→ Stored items

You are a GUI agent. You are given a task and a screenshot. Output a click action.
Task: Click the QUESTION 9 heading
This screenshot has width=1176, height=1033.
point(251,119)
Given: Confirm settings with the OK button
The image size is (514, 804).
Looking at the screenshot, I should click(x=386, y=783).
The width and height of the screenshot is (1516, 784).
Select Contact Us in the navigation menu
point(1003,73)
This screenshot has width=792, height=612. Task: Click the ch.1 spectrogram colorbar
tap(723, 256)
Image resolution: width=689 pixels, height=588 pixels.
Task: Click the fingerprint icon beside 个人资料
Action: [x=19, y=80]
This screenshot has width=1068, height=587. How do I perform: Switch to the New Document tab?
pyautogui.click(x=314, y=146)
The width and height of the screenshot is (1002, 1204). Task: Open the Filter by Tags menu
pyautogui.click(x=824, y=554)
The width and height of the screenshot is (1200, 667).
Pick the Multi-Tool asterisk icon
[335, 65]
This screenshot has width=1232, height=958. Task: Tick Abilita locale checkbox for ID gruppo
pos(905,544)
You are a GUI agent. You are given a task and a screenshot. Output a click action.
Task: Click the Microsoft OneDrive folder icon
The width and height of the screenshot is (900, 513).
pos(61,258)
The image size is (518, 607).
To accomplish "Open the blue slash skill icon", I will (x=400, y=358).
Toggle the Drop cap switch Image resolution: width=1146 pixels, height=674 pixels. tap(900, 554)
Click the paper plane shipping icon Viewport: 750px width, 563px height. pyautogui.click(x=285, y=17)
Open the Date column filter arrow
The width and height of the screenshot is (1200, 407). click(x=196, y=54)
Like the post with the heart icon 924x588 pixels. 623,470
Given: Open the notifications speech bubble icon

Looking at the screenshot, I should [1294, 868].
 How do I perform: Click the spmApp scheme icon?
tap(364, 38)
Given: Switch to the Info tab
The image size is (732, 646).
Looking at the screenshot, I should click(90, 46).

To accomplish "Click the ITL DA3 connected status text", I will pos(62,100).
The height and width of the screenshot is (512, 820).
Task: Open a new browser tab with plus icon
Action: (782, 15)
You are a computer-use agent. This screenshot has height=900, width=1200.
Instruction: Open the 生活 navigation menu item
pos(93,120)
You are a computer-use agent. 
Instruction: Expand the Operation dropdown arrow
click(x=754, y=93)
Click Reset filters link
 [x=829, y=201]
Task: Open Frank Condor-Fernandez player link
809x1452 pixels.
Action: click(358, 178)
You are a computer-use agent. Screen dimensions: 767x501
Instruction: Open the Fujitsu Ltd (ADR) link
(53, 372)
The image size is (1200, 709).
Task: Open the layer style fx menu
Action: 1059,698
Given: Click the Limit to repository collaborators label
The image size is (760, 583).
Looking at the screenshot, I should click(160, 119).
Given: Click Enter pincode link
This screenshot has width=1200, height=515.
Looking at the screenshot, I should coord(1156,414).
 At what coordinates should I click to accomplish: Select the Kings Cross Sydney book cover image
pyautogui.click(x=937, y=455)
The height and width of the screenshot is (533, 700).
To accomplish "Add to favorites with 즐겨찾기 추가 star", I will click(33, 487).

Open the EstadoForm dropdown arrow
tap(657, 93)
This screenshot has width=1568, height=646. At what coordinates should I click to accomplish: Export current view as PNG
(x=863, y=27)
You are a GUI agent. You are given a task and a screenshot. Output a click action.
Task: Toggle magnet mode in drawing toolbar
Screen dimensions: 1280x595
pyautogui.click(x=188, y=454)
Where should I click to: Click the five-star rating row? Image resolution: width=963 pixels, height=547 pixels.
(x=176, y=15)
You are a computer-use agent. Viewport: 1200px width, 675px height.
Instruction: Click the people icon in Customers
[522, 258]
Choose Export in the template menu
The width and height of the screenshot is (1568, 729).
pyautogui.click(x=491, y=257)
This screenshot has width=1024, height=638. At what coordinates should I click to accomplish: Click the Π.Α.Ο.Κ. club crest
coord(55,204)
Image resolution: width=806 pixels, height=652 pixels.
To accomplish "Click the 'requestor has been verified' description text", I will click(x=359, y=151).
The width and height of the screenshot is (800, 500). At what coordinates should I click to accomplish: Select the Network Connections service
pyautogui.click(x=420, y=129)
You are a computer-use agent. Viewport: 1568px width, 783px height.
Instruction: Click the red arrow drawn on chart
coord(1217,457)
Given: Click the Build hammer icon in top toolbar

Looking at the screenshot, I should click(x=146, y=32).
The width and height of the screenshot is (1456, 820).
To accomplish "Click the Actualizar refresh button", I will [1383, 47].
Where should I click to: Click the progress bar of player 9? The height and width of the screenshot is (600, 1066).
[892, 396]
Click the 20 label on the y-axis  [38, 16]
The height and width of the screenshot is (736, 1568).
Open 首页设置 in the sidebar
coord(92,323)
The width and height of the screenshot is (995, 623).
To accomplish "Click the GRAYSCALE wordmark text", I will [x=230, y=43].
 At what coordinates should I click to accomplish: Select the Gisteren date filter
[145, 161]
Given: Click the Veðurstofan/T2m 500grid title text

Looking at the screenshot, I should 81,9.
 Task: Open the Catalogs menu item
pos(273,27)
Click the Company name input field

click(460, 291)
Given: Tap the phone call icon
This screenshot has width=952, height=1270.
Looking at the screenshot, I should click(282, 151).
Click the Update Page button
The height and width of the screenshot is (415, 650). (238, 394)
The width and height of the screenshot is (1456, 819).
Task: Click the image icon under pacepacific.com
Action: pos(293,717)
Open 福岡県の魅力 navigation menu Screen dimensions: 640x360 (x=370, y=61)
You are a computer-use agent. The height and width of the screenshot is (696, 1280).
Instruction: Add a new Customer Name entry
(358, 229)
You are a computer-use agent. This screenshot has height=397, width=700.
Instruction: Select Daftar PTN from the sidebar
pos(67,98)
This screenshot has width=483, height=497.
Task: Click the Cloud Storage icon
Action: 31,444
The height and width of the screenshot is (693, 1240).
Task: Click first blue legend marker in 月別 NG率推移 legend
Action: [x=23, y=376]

→ Task prompt
Your task is to give the records above again, exactly.

→ Written answer
You are a GUI agent. You are given a task and a screenshot. Output a click action.
Task: Click the QUESTION 9 heading
This screenshot has width=1176, height=1033.
point(251,119)
Given: Confirm settings with the OK button
The image size is (514, 804).
Looking at the screenshot, I should click(x=386, y=783).
The width and height of the screenshot is (1516, 784).
Select Contact Us in the navigation menu
point(1003,73)
This screenshot has width=792, height=612. Task: Click the ch.1 spectrogram colorbar
tap(723, 256)
Image resolution: width=689 pixels, height=588 pixels.
Task: Click the fingerprint icon beside 个人资料
Action: [x=19, y=80]
This screenshot has width=1068, height=587. How do I perform: Switch to the New Document tab?
pyautogui.click(x=314, y=146)
The width and height of the screenshot is (1002, 1204). Task: Open the Filter by Tags menu
pyautogui.click(x=824, y=554)
The width and height of the screenshot is (1200, 667).
Pick the Multi-Tool asterisk icon
[335, 65]
This screenshot has width=1232, height=958. Task: Tick Abilita locale checkbox for ID gruppo
pos(905,544)
You are a GUI agent. You are given a task and a screenshot. Output a click action.
Task: Click the Microsoft OneDrive folder icon
The width and height of the screenshot is (900, 513).
pos(61,258)
The image size is (518, 607).
To accomplish "Open the blue slash skill icon", I will (x=400, y=358).
Toggle the Drop cap switch Image resolution: width=1146 pixels, height=674 pixels. tap(900, 554)
Click the paper plane shipping icon Viewport: 750px width, 563px height. pyautogui.click(x=285, y=17)
Open the Date column filter arrow
The width and height of the screenshot is (1200, 407). click(x=196, y=54)
Like the post with the heart icon 924x588 pixels. 623,470
Given: Open the notifications speech bubble icon

Looking at the screenshot, I should [1294, 868].
 How do I perform: Click the spmApp scheme icon?
tap(364, 38)
Given: Switch to the Info tab
The image size is (732, 646).
Looking at the screenshot, I should click(90, 46).

To accomplish "Click the ITL DA3 connected status text", I will pos(62,100).
The height and width of the screenshot is (512, 820).
Task: Open a new browser tab with plus icon
Action: (782, 15)
You are a computer-use agent. This screenshot has height=900, width=1200.
Instruction: Open the 生活 navigation menu item
pos(93,120)
You are a computer-use agent. 
Instruction: Expand the Operation dropdown arrow
click(x=754, y=93)
Click Reset filters link
 [x=829, y=201]
Task: Open Frank Condor-Fernandez player link
809x1452 pixels.
Action: click(358, 178)
You are a computer-use agent. Screen dimensions: 767x501
Instruction: Open the Fujitsu Ltd (ADR) link
(53, 372)
The image size is (1200, 709).
Task: Open the layer style fx menu
Action: 1059,698
Given: Click the Limit to repository collaborators label
The image size is (760, 583).
Looking at the screenshot, I should click(160, 119).
Given: Click Enter pincode link
This screenshot has width=1200, height=515.
Looking at the screenshot, I should coord(1156,414).
 At what coordinates should I click to accomplish: Select the Kings Cross Sydney book cover image
pyautogui.click(x=937, y=455)
The height and width of the screenshot is (533, 700).
To accomplish "Add to favorites with 즐겨찾기 추가 star", I will click(33, 487).

Open the EstadoForm dropdown arrow
tap(657, 93)
This screenshot has width=1568, height=646. At what coordinates should I click to accomplish: Export current view as PNG
(x=863, y=27)
You are a GUI agent. You are given a task and a screenshot. Output a click action.
Task: Toggle magnet mode in drawing toolbar
Screen dimensions: 1280x595
pyautogui.click(x=188, y=454)
Where should I click to: Click the five-star rating row? Image resolution: width=963 pixels, height=547 pixels.
(x=176, y=15)
You are a computer-use agent. Viewport: 1200px width, 675px height.
Instruction: Click the people icon in Customers
[522, 258]
Choose Export in the template menu
The width and height of the screenshot is (1568, 729).
pyautogui.click(x=491, y=257)
This screenshot has width=1024, height=638. At what coordinates should I click to accomplish: Click the Π.Α.Ο.Κ. club crest
coord(55,204)
Image resolution: width=806 pixels, height=652 pixels.
To accomplish "Click the 'requestor has been verified' description text", I will click(x=359, y=151).
The width and height of the screenshot is (800, 500). At what coordinates should I click to accomplish: Select the Network Connections service
pyautogui.click(x=420, y=129)
You are a computer-use agent. Viewport: 1568px width, 783px height.
Instruction: Click the red arrow drawn on chart
coord(1217,457)
Given: Click the Build hammer icon in top toolbar

Looking at the screenshot, I should click(x=146, y=32).
The width and height of the screenshot is (1456, 820).
To accomplish "Click the Actualizar refresh button", I will [1383, 47].
Where should I click to: Click the progress bar of player 9? The height and width of the screenshot is (600, 1066).
[892, 396]
Click the 20 label on the y-axis  [38, 16]
The height and width of the screenshot is (736, 1568).
Open 首页设置 in the sidebar
coord(92,323)
The width and height of the screenshot is (995, 623).
To accomplish "Click the GRAYSCALE wordmark text", I will [x=230, y=43].
 At what coordinates should I click to accomplish: Select the Gisteren date filter
[145, 161]
Given: Click the Veðurstofan/T2m 500grid title text

Looking at the screenshot, I should 81,9.
 Task: Open the Catalogs menu item
pos(273,27)
Click the Company name input field

click(460, 291)
Given: Tap the phone call icon
This screenshot has width=952, height=1270.
Looking at the screenshot, I should click(282, 151).
Click the Update Page button
The height and width of the screenshot is (415, 650). (238, 394)
The width and height of the screenshot is (1456, 819).
Task: Click the image icon under pacepacific.com
Action: pos(293,717)
Open 福岡県の魅力 navigation menu Screen dimensions: 640x360 (x=370, y=61)
You are a computer-use agent. The height and width of the screenshot is (696, 1280).
Instruction: Add a new Customer Name entry
(358, 229)
You are a computer-use agent. This screenshot has height=397, width=700.
Instruction: Select Daftar PTN from the sidebar
pos(67,98)
This screenshot has width=483, height=497.
Task: Click the Cloud Storage icon
Action: 31,444
The height and width of the screenshot is (693, 1240).
Task: Click first blue legend marker in 月別 NG率推移 legend
Action: [x=23, y=376]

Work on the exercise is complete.